**Task**
Below are records; count the lines that contain "Learn" and state only that count.
▶
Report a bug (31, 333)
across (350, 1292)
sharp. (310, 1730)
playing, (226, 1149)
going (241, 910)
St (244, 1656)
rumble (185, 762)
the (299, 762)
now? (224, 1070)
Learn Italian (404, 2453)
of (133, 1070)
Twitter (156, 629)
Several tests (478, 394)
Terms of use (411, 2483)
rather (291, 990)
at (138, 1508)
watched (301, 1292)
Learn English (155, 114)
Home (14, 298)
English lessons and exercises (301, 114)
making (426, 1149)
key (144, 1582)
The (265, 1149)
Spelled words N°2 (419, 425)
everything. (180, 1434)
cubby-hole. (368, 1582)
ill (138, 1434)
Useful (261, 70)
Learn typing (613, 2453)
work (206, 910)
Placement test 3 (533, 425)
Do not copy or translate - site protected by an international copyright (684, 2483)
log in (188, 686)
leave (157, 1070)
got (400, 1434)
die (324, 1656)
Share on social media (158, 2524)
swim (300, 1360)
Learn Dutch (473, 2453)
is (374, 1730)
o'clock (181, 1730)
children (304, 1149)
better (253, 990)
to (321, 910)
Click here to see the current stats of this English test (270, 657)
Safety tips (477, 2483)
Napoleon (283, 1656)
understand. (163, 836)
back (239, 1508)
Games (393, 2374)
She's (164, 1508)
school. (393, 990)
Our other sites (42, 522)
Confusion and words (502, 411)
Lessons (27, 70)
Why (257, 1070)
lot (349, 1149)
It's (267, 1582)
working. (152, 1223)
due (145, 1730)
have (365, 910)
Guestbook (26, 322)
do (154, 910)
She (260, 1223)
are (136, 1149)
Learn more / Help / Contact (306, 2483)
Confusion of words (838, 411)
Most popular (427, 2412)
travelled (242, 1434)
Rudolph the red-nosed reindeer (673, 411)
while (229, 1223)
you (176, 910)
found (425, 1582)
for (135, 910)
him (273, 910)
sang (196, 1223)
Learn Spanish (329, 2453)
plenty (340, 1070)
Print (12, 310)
◀
**Output for this exercise**
6